The values of Result are characterized by an integer value (32 bits integer) and one or several real values. The integer value corresponds to the coordinate system into which the components are expressed:
-9999 means that the results are not attached to a coordinate system. Their value corresponds to String “NONE”.
-2000 means that the values are expressed in a user defined coordinate system. This means a coordinate system which is not identified by an integer to be later retrieved from a DataBase. The corresponding String is “userCS”.

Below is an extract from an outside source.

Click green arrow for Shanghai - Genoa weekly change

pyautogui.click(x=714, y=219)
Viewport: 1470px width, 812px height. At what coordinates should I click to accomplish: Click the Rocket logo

-1000 means that the values are expressed in a coordinate system projected on surfacic elements. This means also that the values are no longer attached to a peculiar coordinate system defined in a DataBase. The corresponding String is “projCS”.
-6 means the laminate coordinate system. The corresponding String is “lamCS”.
-5 means the patran element IJK coordinate system which correspond to the element coordinate system for most finite element software. The corresponding String is “elemIJK”.
-4 means the ply coordinate system when the element has laminated properties. The corresponding String is “plyCS”.
-3 means the material coordinate system. The corresponding String is “matCS”.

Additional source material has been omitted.